VIRGINIA BEACH, Va. (WAVY) – On this day in 2001, 18 Virginia Air Guardsmen from the 203d Red Horse Squadron at Camp Pendleton in Virginia Beach and three Florida Army National Guard aviators were killed. They were returning from military training when their plane went down. The disaster was the worst loss of life in the Virginia National Guard since World War II. The victims will never be forgotten.
“It’s sad, but we want to honor our loved ones,” Bonnie Self said. “I want to honor Jim as a good man, a good father, a good friend.”
He was a hero, who chose to make a difference with his life. And on March 3, 2001, what seemed routine — a plane-ride returning from military training — turned tragic. Twenty-one of those “good fathers and friends” lost their lives, including Staff Sergeant Paul Cramer.
“It was completely unexpected,” Sarah Cramer said. “We did not see this coming. He just went down to Florida for the training. I was 10, and it was incredibly shocking.”
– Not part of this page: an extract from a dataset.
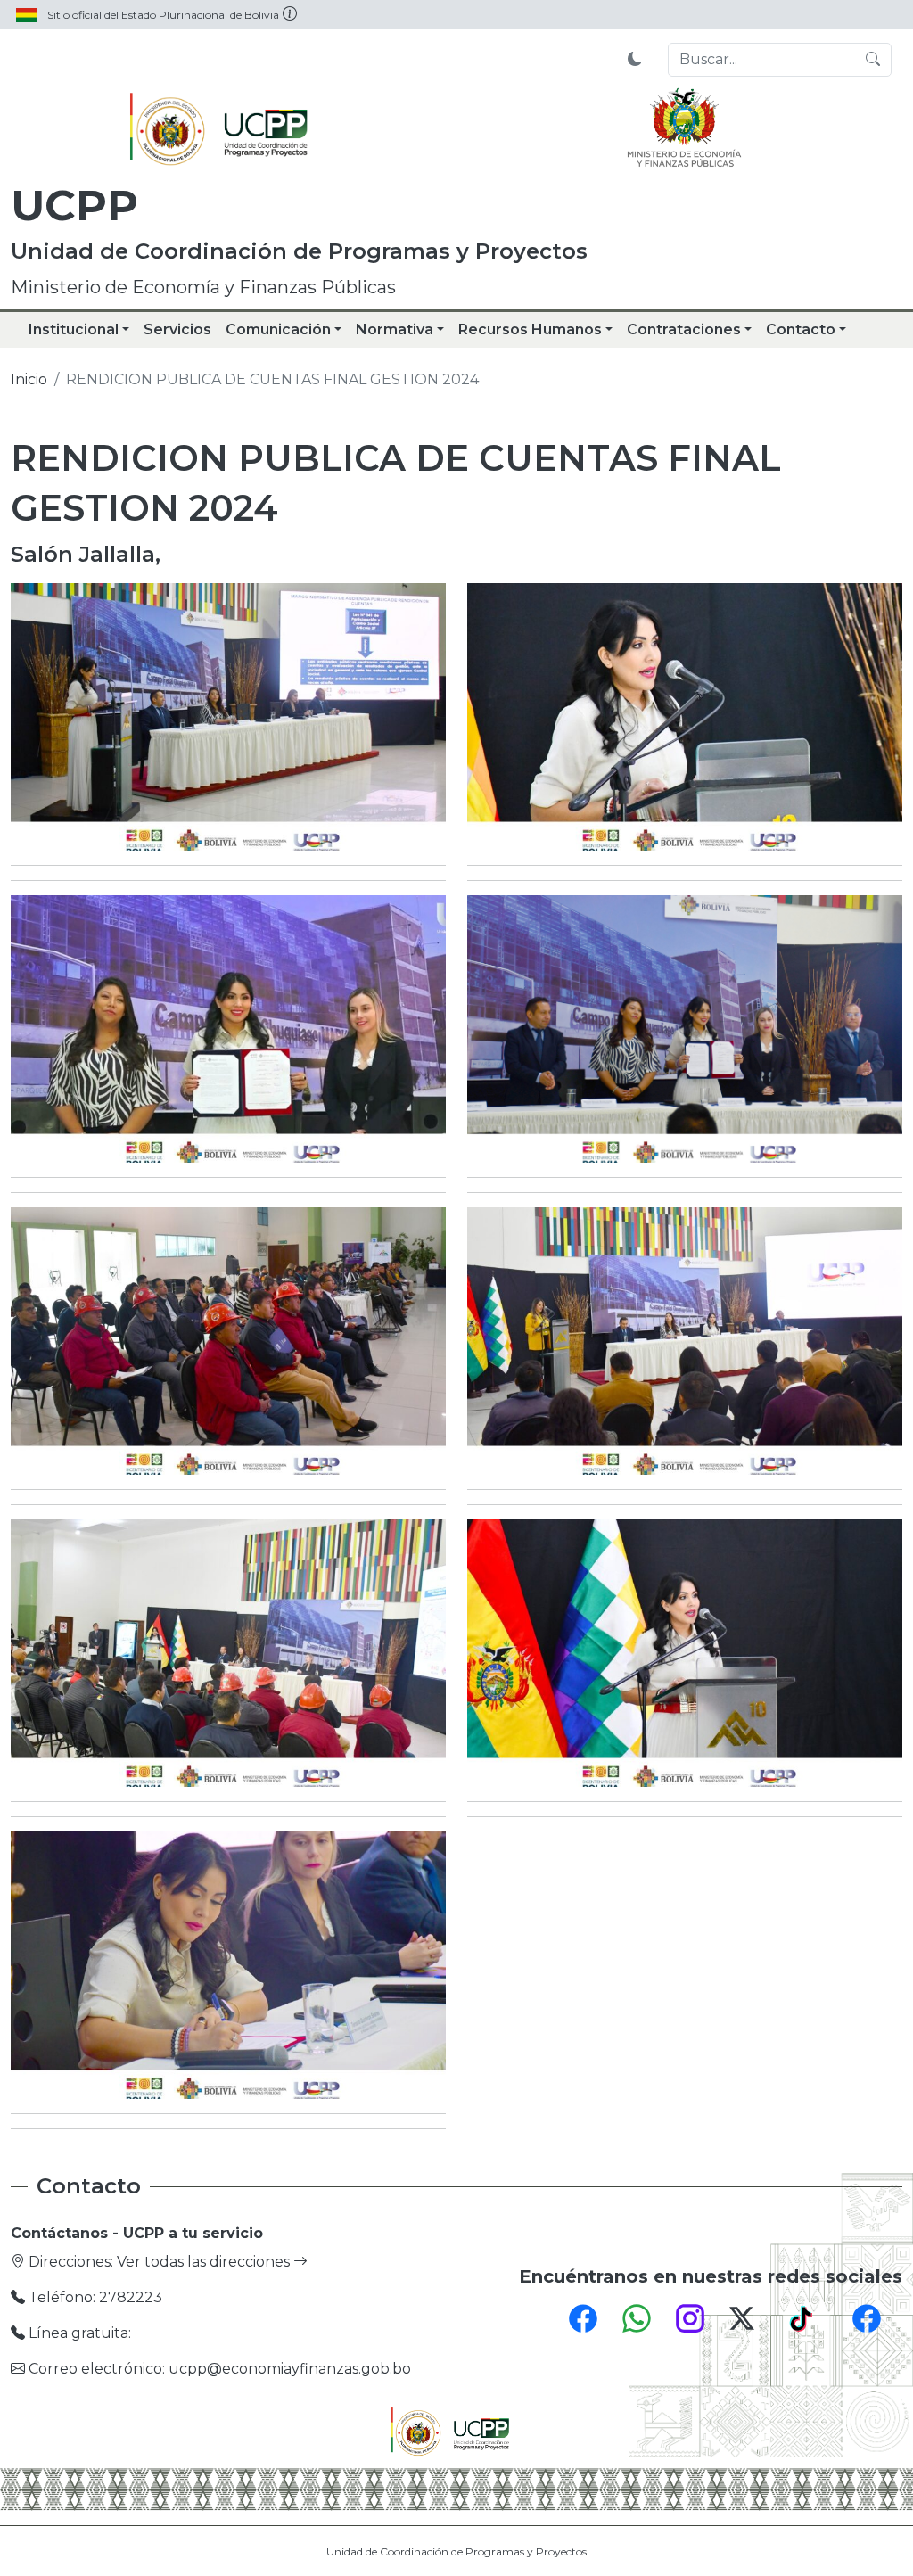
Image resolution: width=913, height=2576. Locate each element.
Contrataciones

“As the news trickled in all day and evening long, it was just unbelievable and still seems like it was just yesterday,” Al Dirosa said. “We brought Red Horse units from all over the country to help build this, so that was very, it was a really unique experience and kinda helped with closure. I think it helped us, and I try to always come, always come and remember.”
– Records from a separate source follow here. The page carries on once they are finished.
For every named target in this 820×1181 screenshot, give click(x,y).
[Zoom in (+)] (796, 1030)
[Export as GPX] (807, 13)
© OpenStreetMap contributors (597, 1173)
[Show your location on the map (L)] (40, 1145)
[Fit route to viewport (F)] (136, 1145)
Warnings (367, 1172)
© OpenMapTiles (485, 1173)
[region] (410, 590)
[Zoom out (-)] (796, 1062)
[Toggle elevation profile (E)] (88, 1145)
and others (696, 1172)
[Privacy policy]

Fourteen years have gone by, but the close-knit family once shaken has remained strong with constant reminders of sacrifices already made.
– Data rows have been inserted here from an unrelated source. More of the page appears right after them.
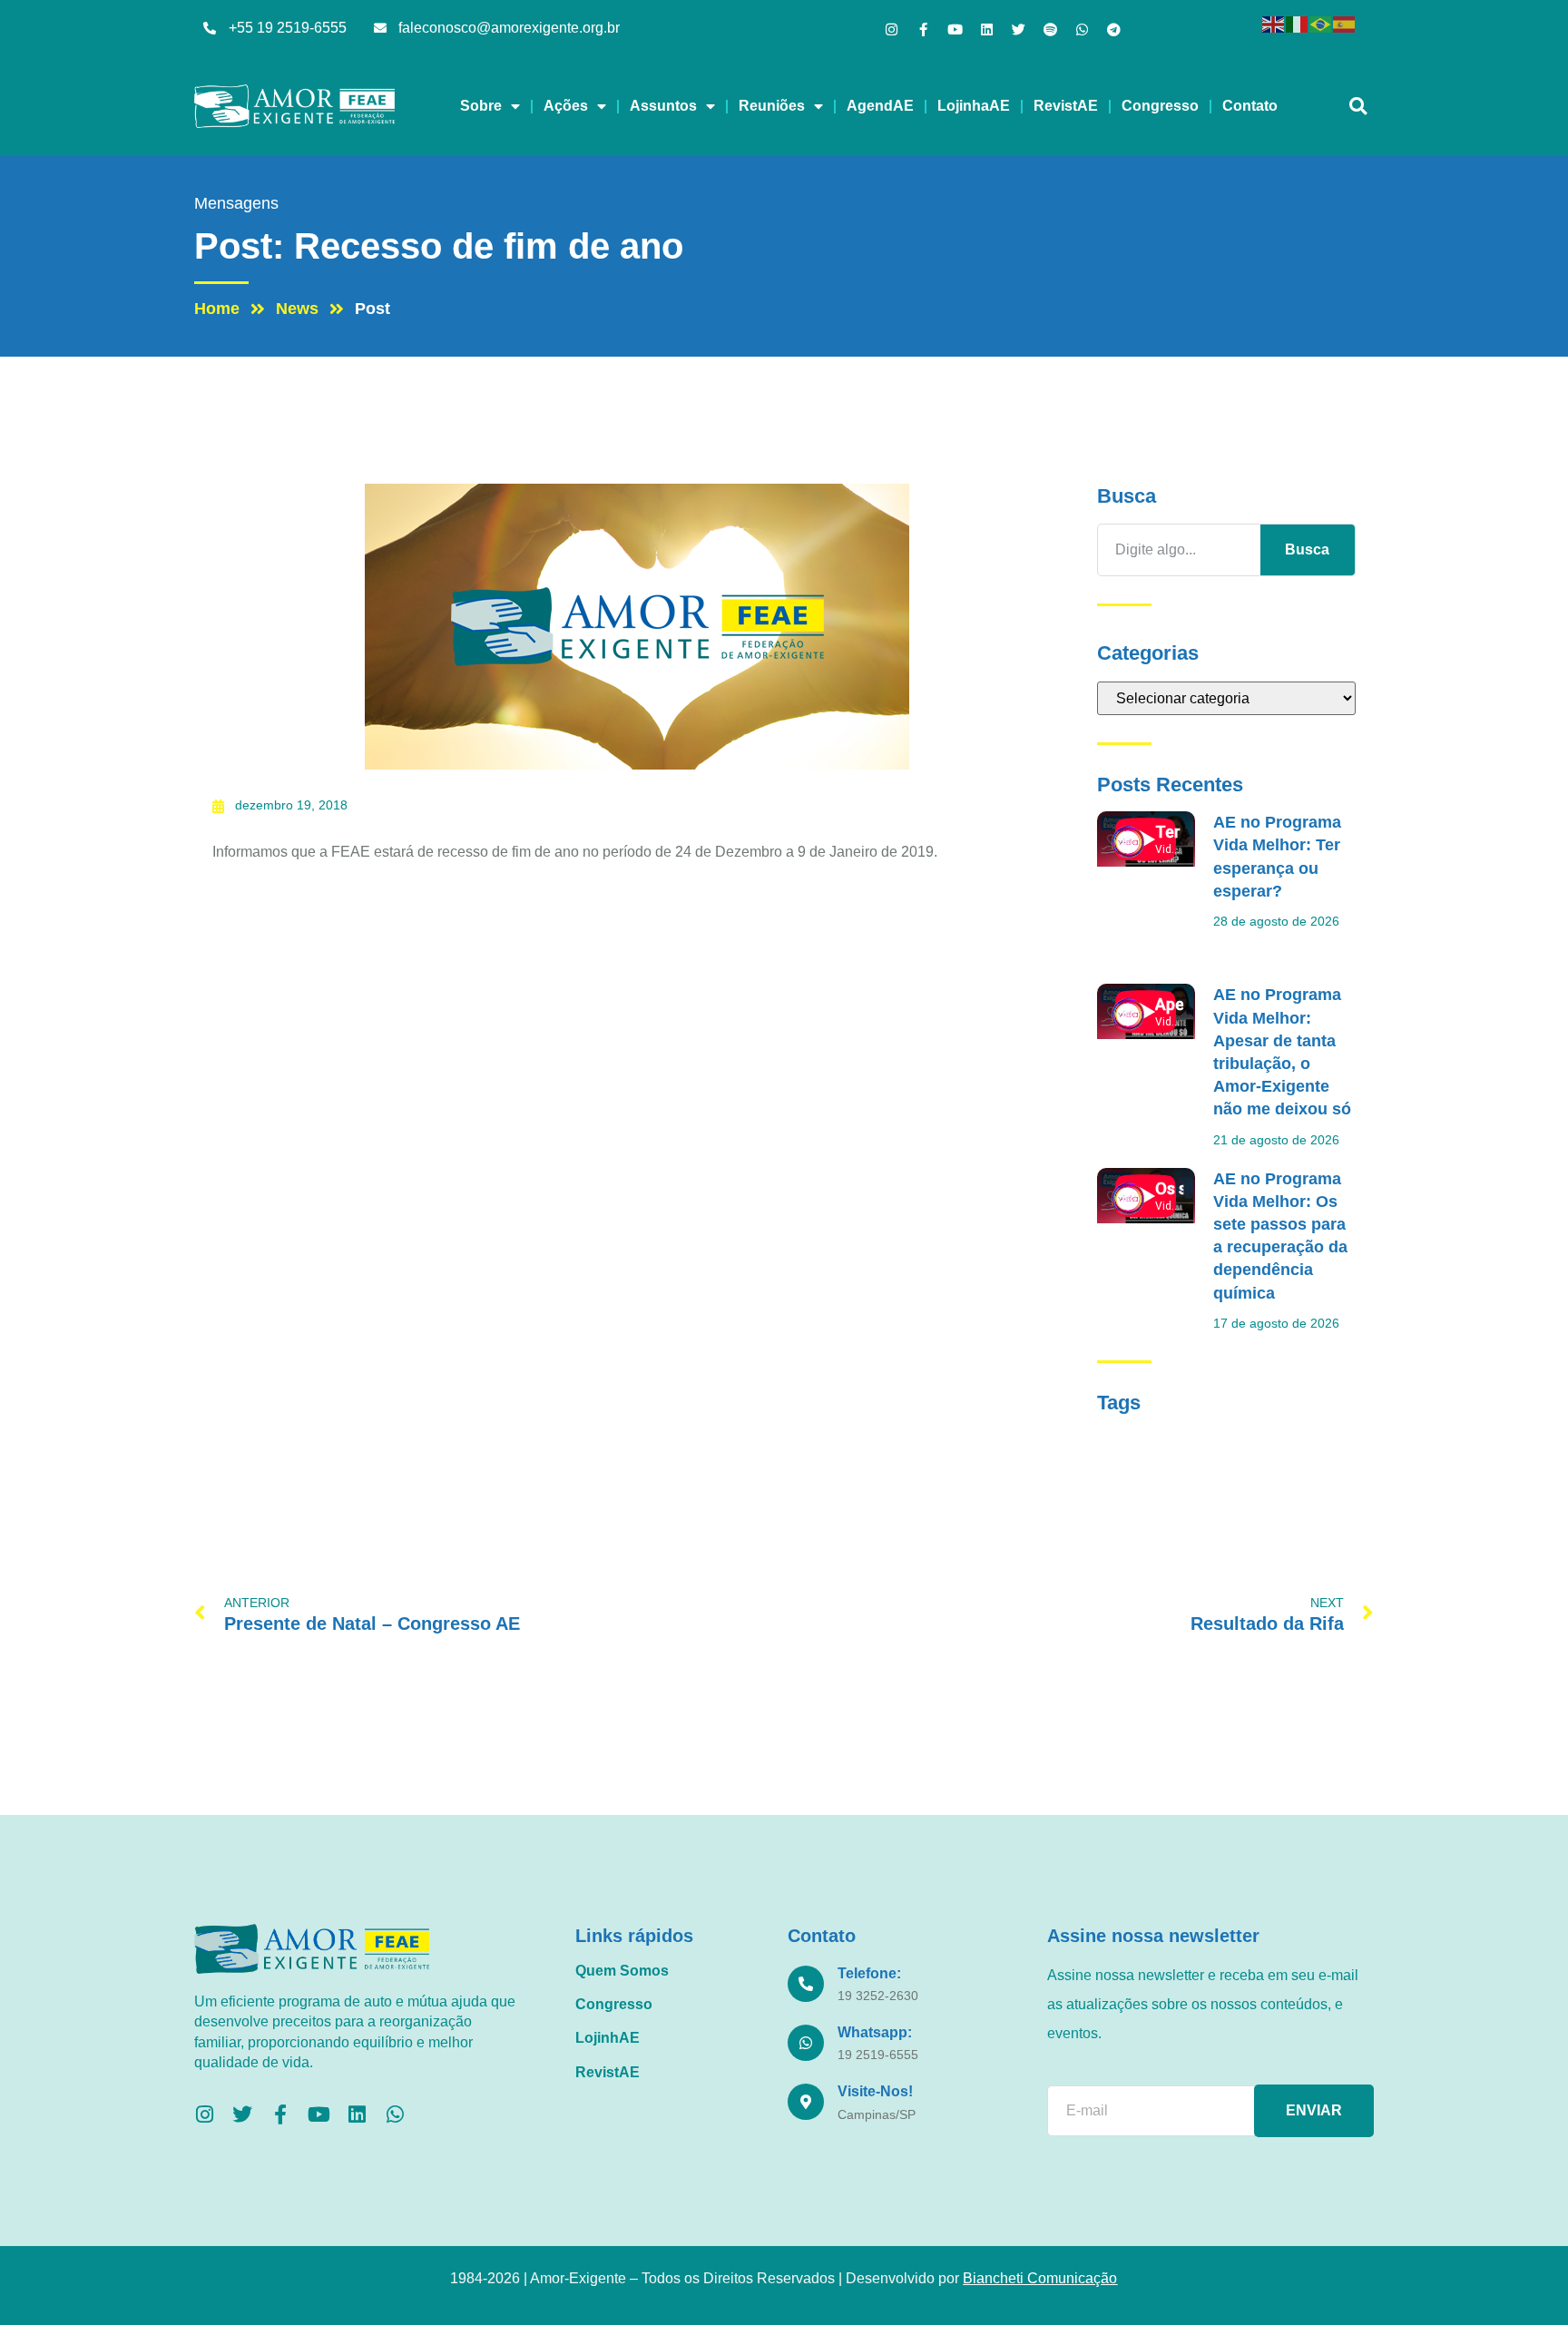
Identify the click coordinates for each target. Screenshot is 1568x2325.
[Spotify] (1050, 29)
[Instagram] (891, 29)
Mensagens (236, 203)
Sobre (481, 105)
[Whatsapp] (1082, 29)
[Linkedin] (987, 29)
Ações (566, 105)
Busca (1307, 549)
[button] (1358, 107)
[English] (1274, 23)
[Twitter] (1018, 29)
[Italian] (1297, 23)
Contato (1250, 105)
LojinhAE (607, 2037)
“These citizens have additional jobs,” Lt.Col. Stock Dinsmore said. “This isn’t their full-time duty, so it’s even more of a commitment for them to come in and give their service to their country. I think it’s important that we take the time to remember those who set the stage for future generations. We remind them of the sacrifices that others have made so that they can be a part of this great military and carry on that heritage.”